### Required work
Transcribe word for word the part of the text below on the Virginia governor's race that begins at the words "The Democratic candidate, Terry" and stops after "approach to Covid-19.".
++++ Provided text ++++
Greg Sargent over at the Washington Post is a columnist I read and admire and he has found the proper label to identify GOP gubernatorial wannabes: “Trump Zombies.” He also considers the Zombie running for governor as a GOP candidate in Virginia as one to the primary “Trump Zombies.”
Writes Sargent in Tuesday’s Post:
If there is one thing that might get Democratic voters to take state-level races more seriously, it’s the Zombie Trumpism that continues to afflict GOP governors. In states where Covid-19 cases are surging, they steadfastly refuse to take the virus seriously enough, and some are actively thwarting local efforts to combat it, a state of derangement that refuses to die.
This is why we should pay close attention to the Virginia gubernatorial contest. It is providing an opportunity for Democrats to prosecute the case against this sort of derelict governing — which, if successful, could offer a model for Democrats to get more aggressive in taking it on elsewhere.
The Democratic candidate, Terry McAuliffe, is placing public health questions involving masks and vaccines squarely before the electorate in a way that’s all too rare among Democrats. He is excoriating Republican opponent Glenn Youngkin for opposing vaccine and mask mandates and casting this as a holdover of Donald Trump’s deranged approach to Covid-19.
++++ Data extract ++++
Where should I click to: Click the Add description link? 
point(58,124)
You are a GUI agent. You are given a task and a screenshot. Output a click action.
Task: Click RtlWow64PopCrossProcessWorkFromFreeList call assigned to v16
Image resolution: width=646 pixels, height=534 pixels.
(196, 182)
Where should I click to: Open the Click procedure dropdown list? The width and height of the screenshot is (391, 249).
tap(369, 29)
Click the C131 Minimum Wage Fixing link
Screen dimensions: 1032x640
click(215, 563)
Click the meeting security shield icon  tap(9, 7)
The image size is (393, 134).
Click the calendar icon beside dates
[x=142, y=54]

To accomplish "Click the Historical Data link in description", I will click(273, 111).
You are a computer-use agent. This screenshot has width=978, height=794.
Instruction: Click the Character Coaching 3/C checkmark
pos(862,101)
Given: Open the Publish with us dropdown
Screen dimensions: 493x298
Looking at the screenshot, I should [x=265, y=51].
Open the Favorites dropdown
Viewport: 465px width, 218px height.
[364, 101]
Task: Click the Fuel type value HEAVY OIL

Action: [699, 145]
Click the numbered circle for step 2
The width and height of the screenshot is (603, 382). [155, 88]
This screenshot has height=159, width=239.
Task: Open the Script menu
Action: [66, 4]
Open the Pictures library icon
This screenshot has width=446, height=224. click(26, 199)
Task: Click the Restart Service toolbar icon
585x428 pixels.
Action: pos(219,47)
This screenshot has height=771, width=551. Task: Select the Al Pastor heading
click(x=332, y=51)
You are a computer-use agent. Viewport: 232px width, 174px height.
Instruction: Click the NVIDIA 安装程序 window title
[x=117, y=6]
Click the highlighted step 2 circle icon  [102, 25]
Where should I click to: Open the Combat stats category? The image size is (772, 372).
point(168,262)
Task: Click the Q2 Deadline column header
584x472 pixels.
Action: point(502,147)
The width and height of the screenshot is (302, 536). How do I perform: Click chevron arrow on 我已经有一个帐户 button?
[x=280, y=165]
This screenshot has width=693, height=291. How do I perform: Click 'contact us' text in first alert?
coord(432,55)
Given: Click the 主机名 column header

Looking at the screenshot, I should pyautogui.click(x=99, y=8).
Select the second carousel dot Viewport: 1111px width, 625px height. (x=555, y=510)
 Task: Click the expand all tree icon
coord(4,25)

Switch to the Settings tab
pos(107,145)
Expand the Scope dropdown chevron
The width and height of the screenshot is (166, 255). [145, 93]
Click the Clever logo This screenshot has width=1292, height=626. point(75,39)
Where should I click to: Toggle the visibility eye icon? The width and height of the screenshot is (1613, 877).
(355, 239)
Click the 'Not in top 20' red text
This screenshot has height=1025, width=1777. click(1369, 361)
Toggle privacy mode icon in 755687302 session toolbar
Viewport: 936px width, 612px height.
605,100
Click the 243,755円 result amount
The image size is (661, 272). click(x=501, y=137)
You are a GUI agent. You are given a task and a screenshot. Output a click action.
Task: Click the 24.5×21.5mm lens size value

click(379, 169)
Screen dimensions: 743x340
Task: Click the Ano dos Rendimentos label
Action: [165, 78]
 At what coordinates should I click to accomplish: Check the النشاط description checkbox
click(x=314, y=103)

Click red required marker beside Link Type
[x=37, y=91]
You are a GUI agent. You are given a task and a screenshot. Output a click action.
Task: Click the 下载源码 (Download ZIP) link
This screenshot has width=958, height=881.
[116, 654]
++++
### Result of this task
The Democratic candidate, Terry McAuliffe, is placing public health questions involving masks and vaccines squarely before the electorate in a way that’s all too rare among Democrats. He is excoriating Republican opponent Glenn Youngkin for opposing vaccine and mask mandates and casting this as a holdover of Donald Trump’s deranged approach to Covid-19.